§ **Work task**
Down to the last line, restate the records below word for word, dropping every image.

= = = = = = =

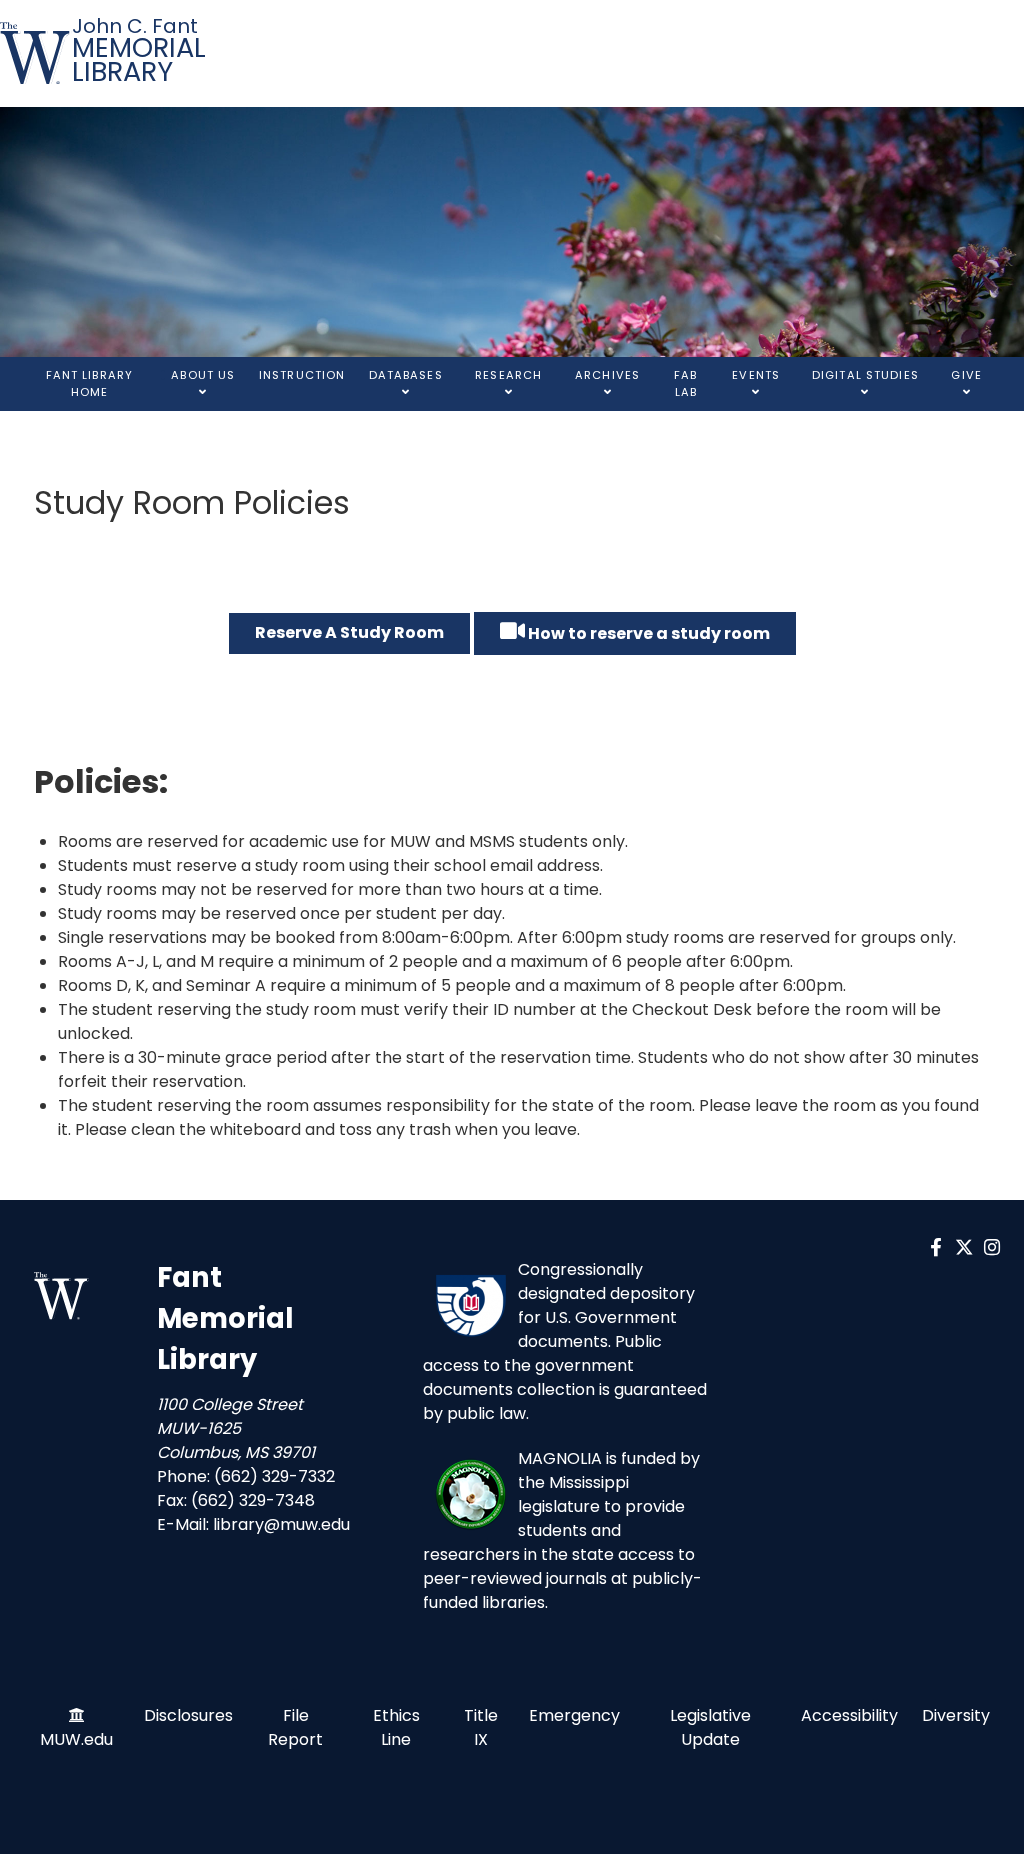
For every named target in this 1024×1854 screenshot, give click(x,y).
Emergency (574, 1715)
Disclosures (188, 1715)
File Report (295, 1727)
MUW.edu (76, 1739)
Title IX (481, 1727)
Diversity (956, 1715)
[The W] (36, 53)
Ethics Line (396, 1727)
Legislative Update (710, 1727)
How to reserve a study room (647, 633)
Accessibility (849, 1715)
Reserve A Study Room (349, 632)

= = = = = = =

§ **Answer to this task**
For every named target in this 1024×1854 screenshot, give click(x,y).
Emergency (574, 1715)
Disclosures (188, 1715)
File Report (295, 1727)
MUW.edu (76, 1739)
Title IX (481, 1727)
Diversity (956, 1715)
[The W] (36, 53)
Ethics Line (396, 1727)
Legislative Update (710, 1727)
How to reserve a study room (647, 633)
Accessibility (849, 1715)
Reserve A Study Room (349, 632)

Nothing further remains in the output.